Stored data entries:
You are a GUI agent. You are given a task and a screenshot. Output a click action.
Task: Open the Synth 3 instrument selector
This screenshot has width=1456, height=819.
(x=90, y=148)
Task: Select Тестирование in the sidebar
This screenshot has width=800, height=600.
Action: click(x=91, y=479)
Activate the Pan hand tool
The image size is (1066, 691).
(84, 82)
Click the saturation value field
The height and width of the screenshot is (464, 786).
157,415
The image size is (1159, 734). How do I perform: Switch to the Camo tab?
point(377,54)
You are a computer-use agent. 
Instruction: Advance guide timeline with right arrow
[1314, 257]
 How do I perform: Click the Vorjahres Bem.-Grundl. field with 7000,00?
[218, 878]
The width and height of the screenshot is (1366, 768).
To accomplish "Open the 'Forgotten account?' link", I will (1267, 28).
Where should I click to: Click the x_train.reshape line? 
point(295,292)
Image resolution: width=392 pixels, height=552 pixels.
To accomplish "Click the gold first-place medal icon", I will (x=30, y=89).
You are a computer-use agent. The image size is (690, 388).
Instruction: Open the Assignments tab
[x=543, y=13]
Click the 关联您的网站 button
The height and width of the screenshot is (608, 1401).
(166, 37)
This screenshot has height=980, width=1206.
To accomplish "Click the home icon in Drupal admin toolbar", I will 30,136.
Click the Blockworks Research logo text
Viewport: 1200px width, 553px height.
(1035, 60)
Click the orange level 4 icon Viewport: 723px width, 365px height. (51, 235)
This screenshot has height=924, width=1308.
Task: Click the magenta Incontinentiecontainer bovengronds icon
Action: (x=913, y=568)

Work order: Retype the records above in full, exactly.

Final answer:
You are a GUI agent. You are given a task and a screenshot. Output a click action.
Task: Open the Synth 3 instrument selector
This screenshot has width=1456, height=819.
(x=90, y=148)
Task: Select Тестирование in the sidebar
This screenshot has width=800, height=600.
Action: click(x=91, y=479)
Activate the Pan hand tool
The image size is (1066, 691).
(84, 82)
Click the saturation value field
The height and width of the screenshot is (464, 786).
157,415
The image size is (1159, 734). How do I perform: Switch to the Camo tab?
point(377,54)
You are a computer-use agent. 
Instruction: Advance guide timeline with right arrow
[1314, 257]
 How do I perform: Click the Vorjahres Bem.-Grundl. field with 7000,00?
[218, 878]
The width and height of the screenshot is (1366, 768).
To accomplish "Open the 'Forgotten account?' link", I will (1267, 28).
Where should I click to: Click the x_train.reshape line? 
point(295,292)
Image resolution: width=392 pixels, height=552 pixels.
To accomplish "Click the gold first-place medal icon", I will (x=30, y=89).
You are a computer-use agent. The image size is (690, 388).
Instruction: Open the Assignments tab
[x=543, y=13]
Click the 关联您的网站 button
The height and width of the screenshot is (608, 1401).
(166, 37)
This screenshot has height=980, width=1206.
To accomplish "Click the home icon in Drupal admin toolbar", I will 30,136.
Click the Blockworks Research logo text
Viewport: 1200px width, 553px height.
(1035, 60)
Click the orange level 4 icon Viewport: 723px width, 365px height. (51, 235)
This screenshot has height=924, width=1308.
Task: Click the magenta Incontinentiecontainer bovengronds icon
Action: (x=913, y=568)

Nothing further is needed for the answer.